-- begin --

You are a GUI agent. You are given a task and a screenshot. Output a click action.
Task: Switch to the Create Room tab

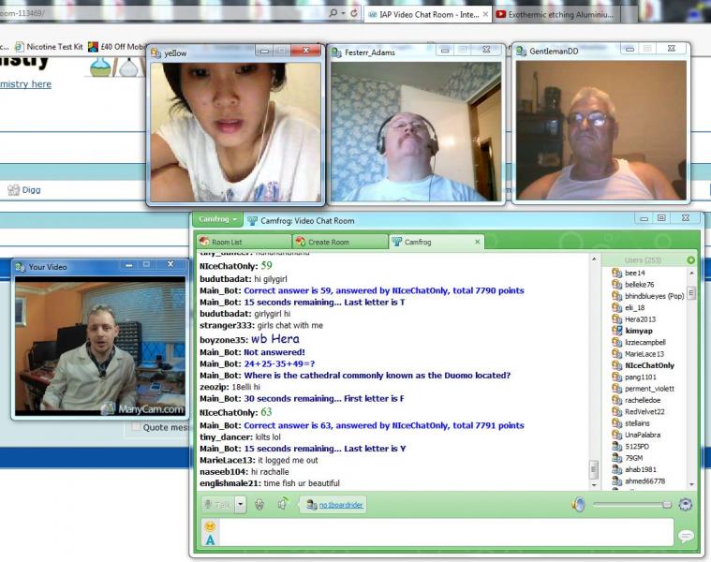coord(328,242)
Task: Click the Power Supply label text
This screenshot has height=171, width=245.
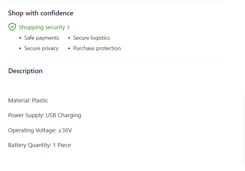Action: (x=26, y=115)
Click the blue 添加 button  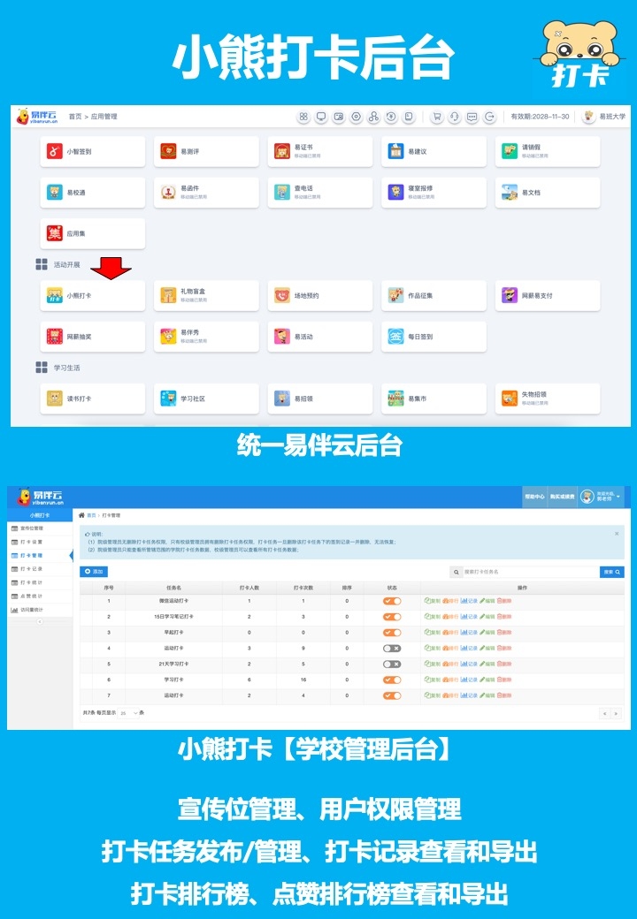94,572
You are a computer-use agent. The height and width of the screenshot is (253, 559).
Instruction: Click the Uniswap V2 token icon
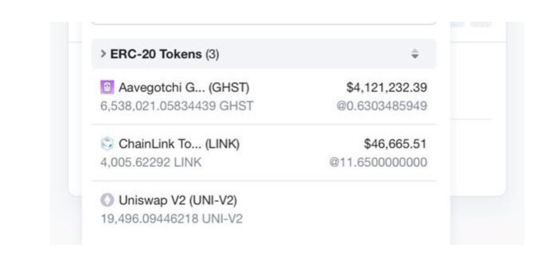[105, 200]
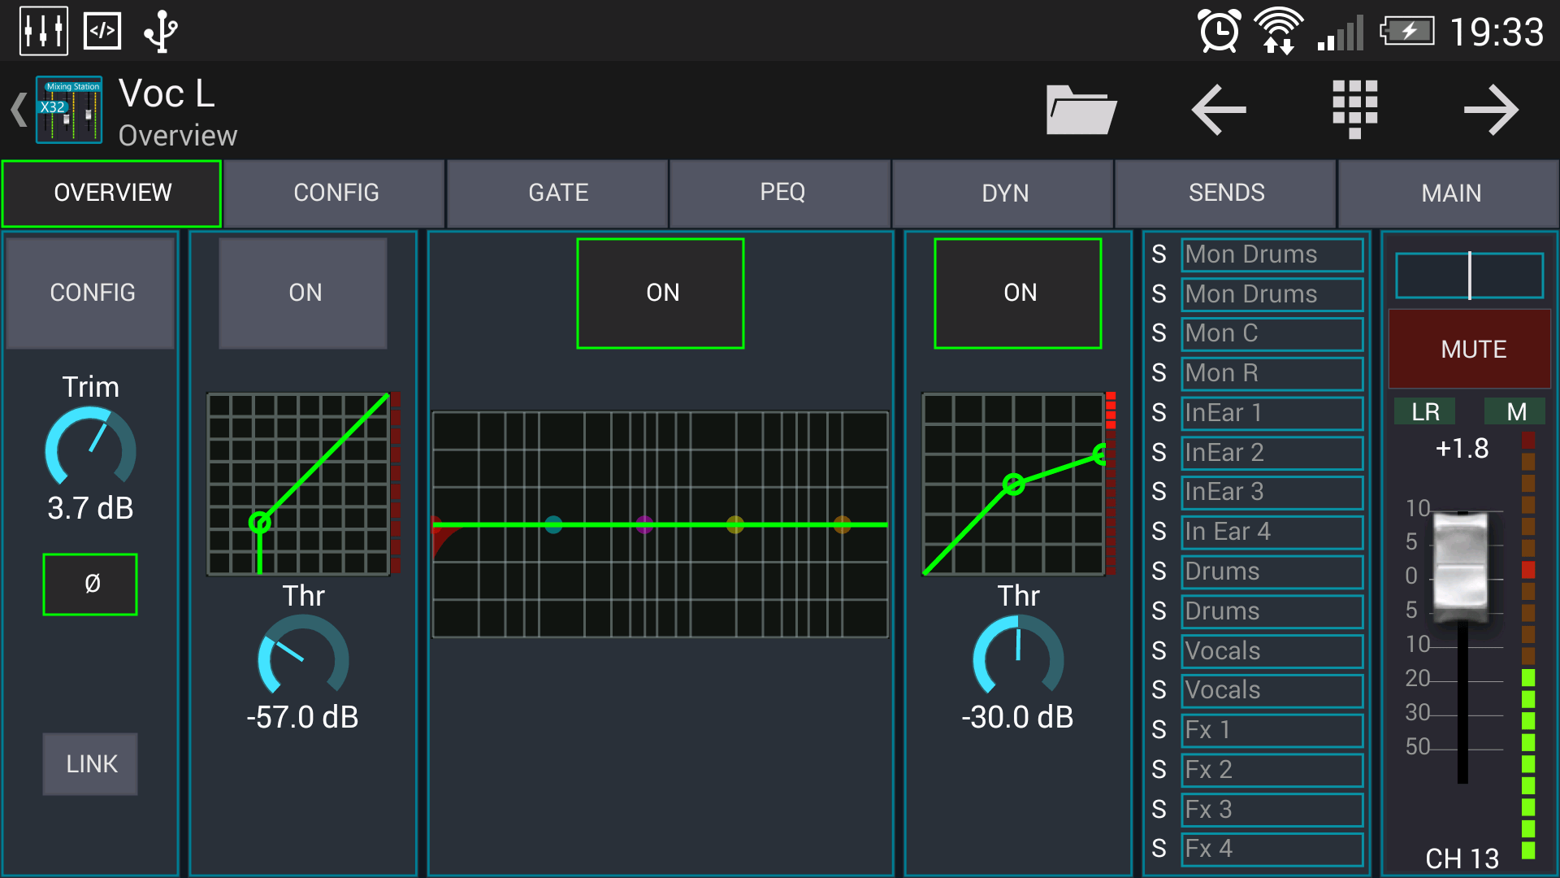Select the InEar 1 send
This screenshot has height=878, width=1560.
click(1271, 413)
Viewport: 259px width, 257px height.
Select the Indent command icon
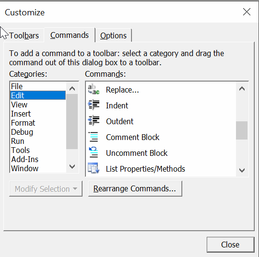(x=94, y=105)
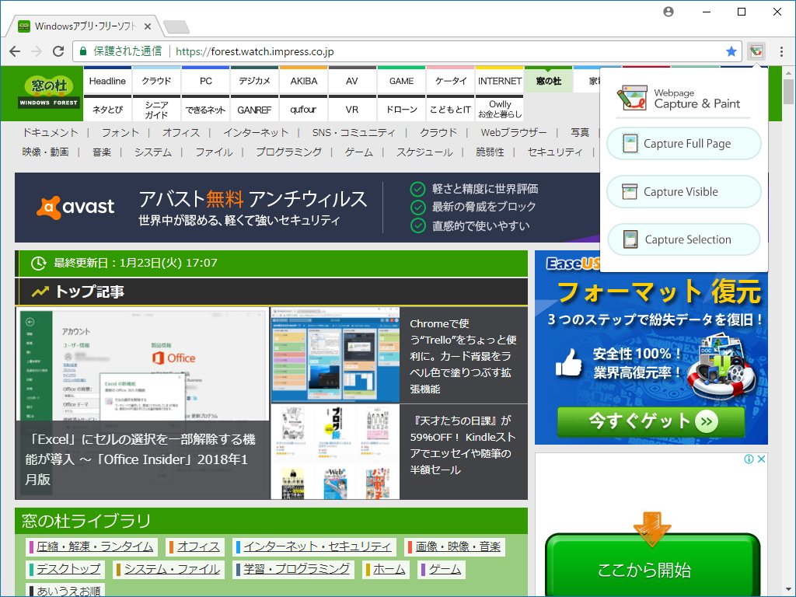
Task: Click the 今すぐゲット button in the ad
Action: [x=651, y=423]
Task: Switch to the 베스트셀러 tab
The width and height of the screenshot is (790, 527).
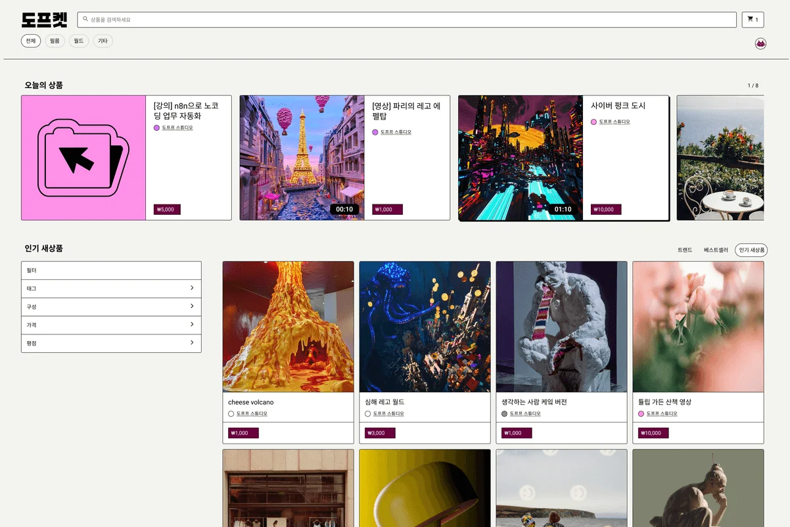Action: coord(716,250)
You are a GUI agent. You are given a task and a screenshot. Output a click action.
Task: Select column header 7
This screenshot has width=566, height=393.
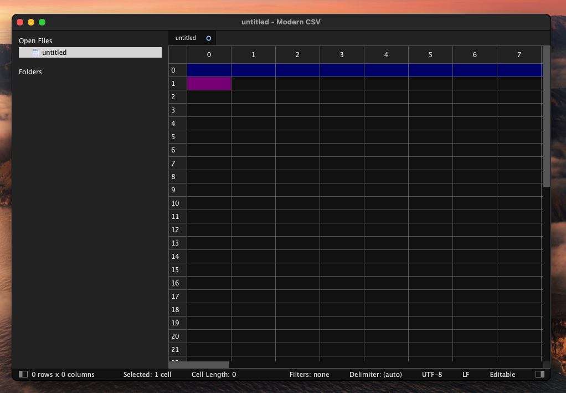pos(519,55)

-- end --

Reproduce the items starting with the line that contains "You are a computer-use" and going on through the line that contains "click(1271, 413)", leaving out the pictures.

» **Response to this task**:
You are a computer-use agent. The height and width of the screenshot is (253, 559).
Instruction: Click the Uniswap V2 token icon
[105, 200]
Select the InEar 1 send
This screenshot has height=878, width=1560.
click(1271, 413)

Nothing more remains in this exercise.